__EXERCISE TASKS__
**A.** From the C-Store passage, write out word for word the part that opens with the words containing "Obviously, in read-mostly" and closes with "some other order.".
**B.** Decide whether each statement agrees with the C-Store passage, answering yes or no and quoting the deciding words: (i) KDB and Addamark keep columns of data in entry sequence order; (ii) the Writeable Store is larger than the Read-optimized Store; (iii) the Read-optimized Store accepts inserts of any kind.

__SOURCE EXCERPT__
----------

However, there is no requirement that one store multiple
copies in the exact same way. C-Store allows redundant
objects to be stored in different sort orders providing
higher retrieval performance in addition to high
availability. In general, storing overlapping projections
further improves performance, as long as redundancy is
crafted so that all data can be accessed even if one of the
G sites fails. We call a system that tolerates K failures Ksafe.
C-Store will be configurable to support a range of
values of K.
It is clearly essential to perform transactional updates,
even in a read-mostly environment. Warehouses have a
need to perform on-line updates to correct errors. As well,
there is an increasing push toward real-time warehouses,
where the delay to data visibility shrinks toward zero. The
ultimate desire is on-line update to data warehouses.
Obviously, in read-mostly worlds like CRM, one needs to
perform general on-line updates.
There is a tension between providing updates and
optimizing data structures for reading. For example, in
KDB and Addamark, columns of data are maintained in
entry sequence order. This allows efficient insertion of
new data items, either in batch or transactionally, at the
end of the column. However, the cost is a less-thanoptimal
retrieval structure, because most query workloads
will run faster with the data in some other order.
However, storing columns in non-entry sequence will
make insertions very difficult and expensive.
C-Store approaches this dilemma from a fresh
perspective. Specifically, we combine in a single piece of
system software, both a read-optimized column store and
an update/insert-oriented writeable store, connected by a
tuple mover, as noted in Figure 1. At the top level, there
is a small Writeable Store (WS) component, which is
architected to support high performance inserts and
updates. There is also a much larger component called the
Read-optimized Store (RS), which is capable of
supporting very large amounts of information. RS, as the
name implies, is optimized for read and supports only a
very restricted form of insert, namely the batch movement
of records from WS to RS, a task that is performed by the
tuple mover of Figure 1.

----------

__DATASET CONTENT__
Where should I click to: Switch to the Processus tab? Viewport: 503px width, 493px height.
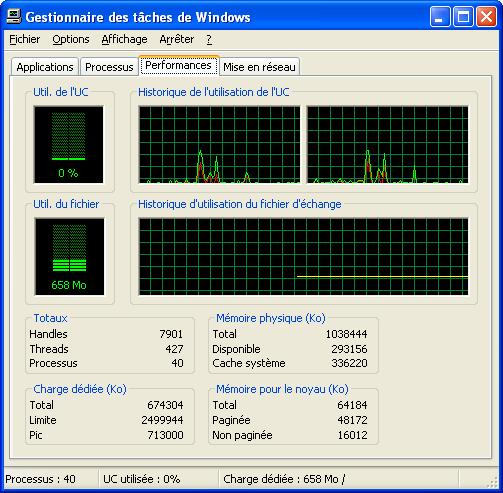click(x=109, y=67)
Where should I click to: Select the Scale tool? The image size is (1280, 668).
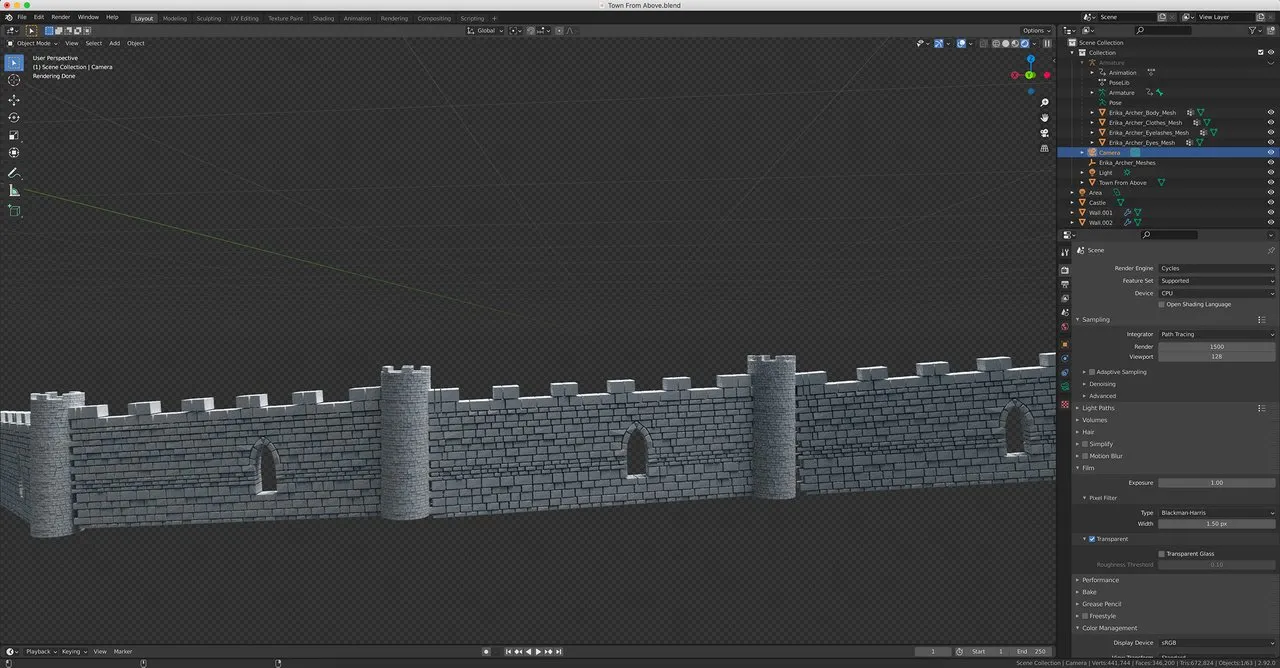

----------

__ANSWERS TO THE EXERCISES__
**A.**
Obviously, in read-mostly worlds like CRM, one needs to
perform general on-line updates.
There is a tension between providing updates and
optimizing data structures for reading. For example, in
KDB and Addamark, columns of data are maintained in
entry sequence order. This allows efficient insertion of
new data items, either in batch or transactionally, at the
end of the column. However, the cost is a less-thanoptimal
retrieval structure, because most query workloads
will run faster with the data in some other order.

**B.**
(i) Yes: "in KDB and Addamark, columns of data are maintained in entry sequence order."
(ii) No: "There is also a much larger component called the Read-optimized Store (RS)."
(iii) No: "supports only a very restricted form of insert, namely the batch movement of records from WS to RS."